A U.K. Christian nonprofit ministry will be filing legal charges against a leading bank for closing its account.
Core Issues Trust (CIT), which offers voluntary therapy to help people with unwanted same-sex attraction, will sue Barclays bank for its decision to close the ministry’s account in July.
The Christian ministry believes that they have been discriminated against for their beliefs.
“This is about the belief [Core Issues Trust] holds concerning sexual orientation—that it is not necessarily innate or that you are born with it, that it can change over time, and that change can in part be affected by therapy that you undertake,” said Michael Phelps of Christian Concern, a legal group supporting Christians in the United Kingdom.
“Barclays is not being asked to propagate a message it disagrees with, but to provide a bank account.

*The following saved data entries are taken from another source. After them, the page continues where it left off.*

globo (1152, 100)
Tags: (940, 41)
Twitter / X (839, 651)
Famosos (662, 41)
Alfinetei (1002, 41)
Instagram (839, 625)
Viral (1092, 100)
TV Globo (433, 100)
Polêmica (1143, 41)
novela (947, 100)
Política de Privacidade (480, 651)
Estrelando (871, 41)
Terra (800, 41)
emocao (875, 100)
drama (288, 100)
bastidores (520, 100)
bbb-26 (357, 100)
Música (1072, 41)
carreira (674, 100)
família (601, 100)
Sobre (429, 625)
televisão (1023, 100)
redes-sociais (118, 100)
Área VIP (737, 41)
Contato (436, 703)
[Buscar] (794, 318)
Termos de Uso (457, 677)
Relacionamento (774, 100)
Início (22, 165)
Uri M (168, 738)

It is acting as a moral arbiter of what views in society are acceptable and not acceptable,” Phelps added.
Barclays followed the lead of Facebook, PayPal and Mailchimp, which closed down CIT’s accounts after pressure from LGBT activists.
The bank defended its decision by pointing out its right to end any business with the Christian charity with no given reason, as stated in their contracts.

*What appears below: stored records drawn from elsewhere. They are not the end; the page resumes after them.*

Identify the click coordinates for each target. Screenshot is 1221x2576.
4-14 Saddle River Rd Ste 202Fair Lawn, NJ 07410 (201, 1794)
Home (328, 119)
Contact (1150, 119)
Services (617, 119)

In a statement, Barclays said: “Our terms and conditions—like other banks—allow us to end a relationship with any customer, provided we give two months’ notice.”
Christian Concern told Decision: “Whilst the bank contract might be wide in the terms that they give for termination of the account, all contracts are subject to the Equality Act. This act prohibits discrimination on the basis of a person’s or corporate entity’s protected characteristic; here this was their sexual orientation and/or religion. Our case will be that Core Issues Trust and IFTCC (International Federation for Therapeutic and Counselling Choice) have been discriminated against on both grounds. The bank [has] given no reason for the termination of their contract, so it is a reasonable inference that the termination was linked to the media and/or social media maelstrom, in or about the time that account was closed.”
Core Issues Trust came under scrutiny in recent weeks as the U.K. government announced its plans to ban “conversion therapy.”
However, the Christian ministry clarified that it does not offer conversion therapy, but rather a voluntary, one-to-one counseling based on traditional Christian beliefs.
“Core Issues Trust respects the rights of individuals who identify as gay who do not seek change, and supports dignity for LGBT persons,” the ministry said.
They added that individuals who seek support from CIT are usually people of faith who want to be rid of their unwanted sexual feelings or addictive behaviors. “They want to change their lives and find different ways of living,” CIT said.